* START DATASET CONTENT *

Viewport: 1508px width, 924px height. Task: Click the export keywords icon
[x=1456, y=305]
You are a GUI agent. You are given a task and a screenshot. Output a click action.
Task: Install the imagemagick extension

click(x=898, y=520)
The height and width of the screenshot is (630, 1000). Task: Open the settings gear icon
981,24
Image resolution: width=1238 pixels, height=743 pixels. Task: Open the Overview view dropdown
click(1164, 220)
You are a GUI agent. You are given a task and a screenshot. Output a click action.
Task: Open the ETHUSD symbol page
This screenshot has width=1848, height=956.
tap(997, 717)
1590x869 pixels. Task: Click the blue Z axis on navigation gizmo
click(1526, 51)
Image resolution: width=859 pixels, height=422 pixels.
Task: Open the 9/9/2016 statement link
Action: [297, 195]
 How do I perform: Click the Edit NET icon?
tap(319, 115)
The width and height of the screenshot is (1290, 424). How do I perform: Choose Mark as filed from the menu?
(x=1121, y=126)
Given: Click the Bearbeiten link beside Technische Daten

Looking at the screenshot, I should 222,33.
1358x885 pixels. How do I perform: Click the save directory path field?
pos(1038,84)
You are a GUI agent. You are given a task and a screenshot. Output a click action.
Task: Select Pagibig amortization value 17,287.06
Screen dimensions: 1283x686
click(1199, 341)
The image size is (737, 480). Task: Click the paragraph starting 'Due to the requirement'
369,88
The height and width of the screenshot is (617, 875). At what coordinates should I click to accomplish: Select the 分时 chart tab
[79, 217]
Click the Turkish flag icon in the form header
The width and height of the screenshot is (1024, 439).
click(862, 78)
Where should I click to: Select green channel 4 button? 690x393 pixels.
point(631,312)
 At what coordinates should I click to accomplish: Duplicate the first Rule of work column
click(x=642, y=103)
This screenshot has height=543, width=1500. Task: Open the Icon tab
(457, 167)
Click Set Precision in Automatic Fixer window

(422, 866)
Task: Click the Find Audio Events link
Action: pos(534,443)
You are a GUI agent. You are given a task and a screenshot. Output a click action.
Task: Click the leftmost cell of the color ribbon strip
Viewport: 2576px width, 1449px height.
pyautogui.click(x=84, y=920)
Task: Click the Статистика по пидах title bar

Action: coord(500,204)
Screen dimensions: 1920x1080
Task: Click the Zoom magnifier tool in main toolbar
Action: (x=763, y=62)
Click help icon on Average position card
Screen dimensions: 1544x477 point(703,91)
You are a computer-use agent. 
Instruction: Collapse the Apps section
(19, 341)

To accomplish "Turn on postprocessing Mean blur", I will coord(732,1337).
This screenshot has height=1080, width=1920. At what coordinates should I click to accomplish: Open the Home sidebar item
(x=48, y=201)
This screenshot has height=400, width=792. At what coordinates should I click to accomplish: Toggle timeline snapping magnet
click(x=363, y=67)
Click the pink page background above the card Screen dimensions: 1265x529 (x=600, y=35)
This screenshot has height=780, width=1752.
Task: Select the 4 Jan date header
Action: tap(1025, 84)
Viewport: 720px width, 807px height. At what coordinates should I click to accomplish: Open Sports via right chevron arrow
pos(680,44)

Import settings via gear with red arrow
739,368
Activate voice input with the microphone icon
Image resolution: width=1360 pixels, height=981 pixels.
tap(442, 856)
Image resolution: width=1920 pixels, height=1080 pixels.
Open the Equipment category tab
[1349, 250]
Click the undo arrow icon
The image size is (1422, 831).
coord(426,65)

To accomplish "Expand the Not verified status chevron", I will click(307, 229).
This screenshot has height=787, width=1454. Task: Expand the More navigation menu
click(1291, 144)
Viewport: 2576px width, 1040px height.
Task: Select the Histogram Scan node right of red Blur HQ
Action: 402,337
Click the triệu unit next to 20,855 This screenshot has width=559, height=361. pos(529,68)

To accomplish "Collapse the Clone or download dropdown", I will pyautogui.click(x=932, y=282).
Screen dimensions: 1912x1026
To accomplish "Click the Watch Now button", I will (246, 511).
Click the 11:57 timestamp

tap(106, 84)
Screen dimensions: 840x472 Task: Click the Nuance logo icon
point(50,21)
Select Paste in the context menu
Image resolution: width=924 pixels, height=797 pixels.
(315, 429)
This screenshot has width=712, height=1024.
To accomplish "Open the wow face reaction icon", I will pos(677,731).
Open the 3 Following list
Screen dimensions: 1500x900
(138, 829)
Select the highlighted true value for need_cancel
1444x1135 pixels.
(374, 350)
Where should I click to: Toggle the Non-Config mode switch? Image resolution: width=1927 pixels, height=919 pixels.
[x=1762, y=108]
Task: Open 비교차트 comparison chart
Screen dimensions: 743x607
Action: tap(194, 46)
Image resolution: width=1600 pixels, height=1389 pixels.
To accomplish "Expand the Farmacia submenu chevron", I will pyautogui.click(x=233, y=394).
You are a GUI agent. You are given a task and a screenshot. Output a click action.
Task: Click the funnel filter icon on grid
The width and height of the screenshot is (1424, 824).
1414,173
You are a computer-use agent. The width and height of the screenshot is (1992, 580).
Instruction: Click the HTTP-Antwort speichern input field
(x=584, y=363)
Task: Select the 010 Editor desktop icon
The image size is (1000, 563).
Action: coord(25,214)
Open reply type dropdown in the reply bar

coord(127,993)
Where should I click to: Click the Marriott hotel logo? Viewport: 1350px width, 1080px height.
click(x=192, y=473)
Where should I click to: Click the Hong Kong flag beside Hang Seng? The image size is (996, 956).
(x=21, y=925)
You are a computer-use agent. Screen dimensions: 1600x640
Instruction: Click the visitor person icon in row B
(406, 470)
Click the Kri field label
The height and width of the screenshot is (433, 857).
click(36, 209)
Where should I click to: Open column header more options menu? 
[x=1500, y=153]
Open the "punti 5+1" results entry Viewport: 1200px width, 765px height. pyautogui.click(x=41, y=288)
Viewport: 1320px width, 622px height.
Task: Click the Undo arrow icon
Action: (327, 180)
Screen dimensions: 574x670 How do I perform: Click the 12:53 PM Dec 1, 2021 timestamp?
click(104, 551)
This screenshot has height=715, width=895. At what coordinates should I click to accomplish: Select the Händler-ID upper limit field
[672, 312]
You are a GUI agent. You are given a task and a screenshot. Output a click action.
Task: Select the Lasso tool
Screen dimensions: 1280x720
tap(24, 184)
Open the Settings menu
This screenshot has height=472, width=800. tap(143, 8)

* END DATASET CONTENT *

**TASK STATEMENT**: Switch every "GUI agent" in the records above to "interface assistant" and leave everything else unchanged.

**SOLUTION**:
Viewport: 1508px width, 924px height. Task: Click the export keywords icon
[x=1456, y=305]
You are a interface assistant. You are given a task and a screenshot. Output a click action.
Task: Install the imagemagick extension

click(x=898, y=520)
The height and width of the screenshot is (630, 1000). Task: Open the settings gear icon
981,24
Image resolution: width=1238 pixels, height=743 pixels. Task: Open the Overview view dropdown
click(1164, 220)
You are a interface assistant. You are given a task and a screenshot. Output a click action.
Task: Open the ETHUSD symbol page
This screenshot has width=1848, height=956.
tap(997, 717)
1590x869 pixels. Task: Click the blue Z axis on navigation gizmo
click(1526, 51)
Image resolution: width=859 pixels, height=422 pixels.
Task: Open the 9/9/2016 statement link
Action: [297, 195]
 How do I perform: Click the Edit NET icon?
tap(319, 115)
The width and height of the screenshot is (1290, 424). How do I perform: Choose Mark as filed from the menu?
(x=1121, y=126)
Given: Click the Bearbeiten link beside Technische Daten

Looking at the screenshot, I should 222,33.
1358x885 pixels. How do I perform: Click the save directory path field?
pos(1038,84)
You are a interface assistant. You are given a task and a screenshot. Output a click action.
Task: Select Pagibig amortization value 17,287.06
Screen dimensions: 1283x686
click(1199, 341)
The image size is (737, 480). Task: Click the paragraph starting 'Due to the requirement'
369,88
The height and width of the screenshot is (617, 875). At what coordinates should I click to accomplish: Select the 分时 chart tab
[79, 217]
Click the Turkish flag icon in the form header
The width and height of the screenshot is (1024, 439).
click(862, 78)
Where should I click to: Select green channel 4 button? 690x393 pixels.
point(631,312)
 At what coordinates should I click to accomplish: Duplicate the first Rule of work column
click(x=642, y=103)
This screenshot has height=543, width=1500. Task: Open the Icon tab
(457, 167)
Click Set Precision in Automatic Fixer window

(422, 866)
Task: Click the Find Audio Events link
Action: pos(534,443)
You are a interface assistant. You are given a task and a screenshot. Output a click action.
Task: Click the leftmost cell of the color ribbon strip
Viewport: 2576px width, 1449px height.
pyautogui.click(x=84, y=920)
Task: Click the Статистика по пидах title bar

Action: coord(500,204)
Screen dimensions: 1920x1080
Task: Click the Zoom magnifier tool in main toolbar
Action: (x=763, y=62)
Click help icon on Average position card
Screen dimensions: 1544x477 point(703,91)
You are a computer-use agent. 
Instruction: Collapse the Apps section
(19, 341)

To accomplish "Turn on postprocessing Mean blur", I will coord(732,1337).
This screenshot has height=1080, width=1920. At what coordinates should I click to accomplish: Open the Home sidebar item
(x=48, y=201)
This screenshot has height=400, width=792. At what coordinates should I click to accomplish: Toggle timeline snapping magnet
click(x=363, y=67)
Click the pink page background above the card Screen dimensions: 1265x529 (x=600, y=35)
This screenshot has height=780, width=1752.
Task: Select the 4 Jan date header
Action: tap(1025, 84)
Viewport: 720px width, 807px height. At what coordinates should I click to accomplish: Open Sports via right chevron arrow
pos(680,44)

Import settings via gear with red arrow
739,368
Activate voice input with the microphone icon
Image resolution: width=1360 pixels, height=981 pixels.
tap(442, 856)
Image resolution: width=1920 pixels, height=1080 pixels.
Open the Equipment category tab
[1349, 250]
Click the undo arrow icon
The image size is (1422, 831).
coord(426,65)

To accomplish "Expand the Not verified status chevron", I will click(307, 229).
This screenshot has height=787, width=1454. Task: Expand the More navigation menu
click(1291, 144)
Viewport: 2576px width, 1040px height.
Task: Select the Histogram Scan node right of red Blur HQ
Action: 402,337
Click the triệu unit next to 20,855 This screenshot has width=559, height=361. pos(529,68)

To accomplish "Collapse the Clone or download dropdown", I will pyautogui.click(x=932, y=282).
Screen dimensions: 1912x1026
To accomplish "Click the Watch Now button", I will (246, 511).
Click the 11:57 timestamp

tap(106, 84)
Screen dimensions: 840x472 Task: Click the Nuance logo icon
point(50,21)
Select Paste in the context menu
Image resolution: width=924 pixels, height=797 pixels.
(315, 429)
This screenshot has width=712, height=1024.
To accomplish "Open the wow face reaction icon", I will pos(677,731).
Open the 3 Following list
Screen dimensions: 1500x900
(138, 829)
Select the highlighted true value for need_cancel
1444x1135 pixels.
(374, 350)
Where should I click to: Toggle the Non-Config mode switch? Image resolution: width=1927 pixels, height=919 pixels.
[x=1762, y=108]
Task: Open 비교차트 comparison chart
Screen dimensions: 743x607
Action: tap(194, 46)
Image resolution: width=1600 pixels, height=1389 pixels.
To accomplish "Expand the Farmacia submenu chevron", I will pyautogui.click(x=233, y=394).
You are a interface assistant. You are given a task and a screenshot. Output a click action.
Task: Click the funnel filter icon on grid
The width and height of the screenshot is (1424, 824).
1414,173
You are a computer-use agent. The width and height of the screenshot is (1992, 580).
Instruction: Click the HTTP-Antwort speichern input field
(x=584, y=363)
Task: Select the 010 Editor desktop icon
The image size is (1000, 563).
Action: coord(25,214)
Open reply type dropdown in the reply bar

coord(127,993)
Where should I click to: Click the Marriott hotel logo? Viewport: 1350px width, 1080px height.
click(x=192, y=473)
Where should I click to: Click the Hong Kong flag beside Hang Seng? The image size is (996, 956).
(x=21, y=925)
You are a computer-use agent. Screen dimensions: 1600x640
Instruction: Click the visitor person icon in row B
(406, 470)
Click the Kri field label
The height and width of the screenshot is (433, 857).
click(36, 209)
Where should I click to: Open column header more options menu? 
[x=1500, y=153]
Open the "punti 5+1" results entry Viewport: 1200px width, 765px height. pyautogui.click(x=41, y=288)
Viewport: 1320px width, 622px height.
Task: Click the Undo arrow icon
Action: (327, 180)
Screen dimensions: 574x670 How do I perform: Click the 12:53 PM Dec 1, 2021 timestamp?
click(104, 551)
This screenshot has height=715, width=895. At what coordinates should I click to accomplish: Select the Händler-ID upper limit field
[672, 312]
You are a interface assistant. You are given a task and a screenshot. Output a click action.
Task: Select the Lasso tool
Screen dimensions: 1280x720
tap(24, 184)
Open the Settings menu
This screenshot has height=472, width=800. tap(143, 8)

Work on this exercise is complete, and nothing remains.